All of the above is part of the reason why Europol, the police agency for all of Europe, has received a promotion. Or to be more precise, they have received enhanced cyber powers to crack down on international terrorism and other criminal activity. Law enforcement agencies have to wield the necessary tools to adequately perform their duties, so this decision does not come as a complete surprise.
These new governance rules were approved by the European Parliament’s civil liberties committee last Thursday, as a lot of the voters were for this proposal. Members of parliament feel these new Europol powers come with democratic oversight, as well as strong data protection safeguards.

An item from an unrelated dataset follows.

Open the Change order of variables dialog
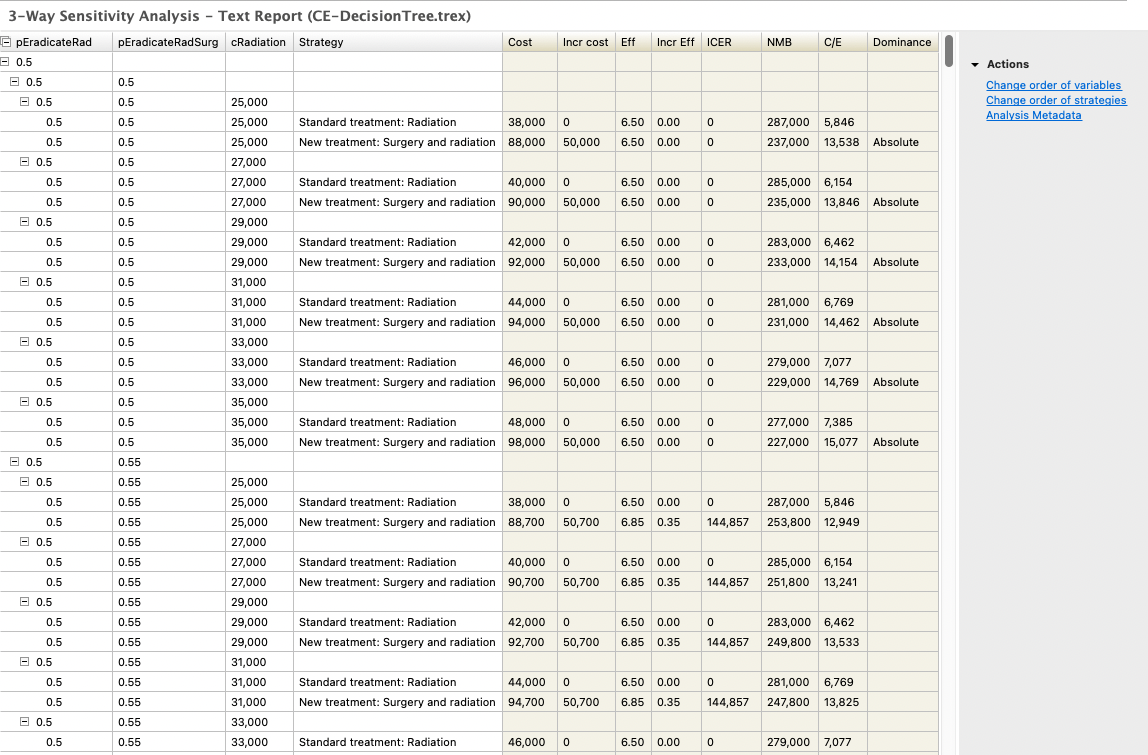 click(1053, 85)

What this means is that Europol can now set up specialized units as a response to emerging threats. Two of the most obvious use-cases for these new powers are terrorist threats and cross-border crimes, both of which usually rely on online communication. But there is more to this decision than meets the eye.
At the same time, the Internet Referral Unit has been given legal certainty. This task force’s primary objective is to tackle terrorist propaganda and violent extremist activities on the Internet. Additionally, they can now identify and refer relevant online content to ISPs, and they will also support EU governments in the strategic and operational analysis.
This new set of cyber powers would also allow Europol to create their own blockchain analysis group if they have not already done so. Not too long ago documents revealed how Homeland Security has such a task force at their disposal, which allows them to track down suspicious Bitcoin activity in the US.
This news comes on the heels of the recent event held by the ECB to determine whether or not Bitcoin and blockchain warrant further regulation in the EU. The outcome of that event seems to be along the lines of not adding further regulatory requirements for the time being, which is positive news for Bitcoin enthusiasts in Europe.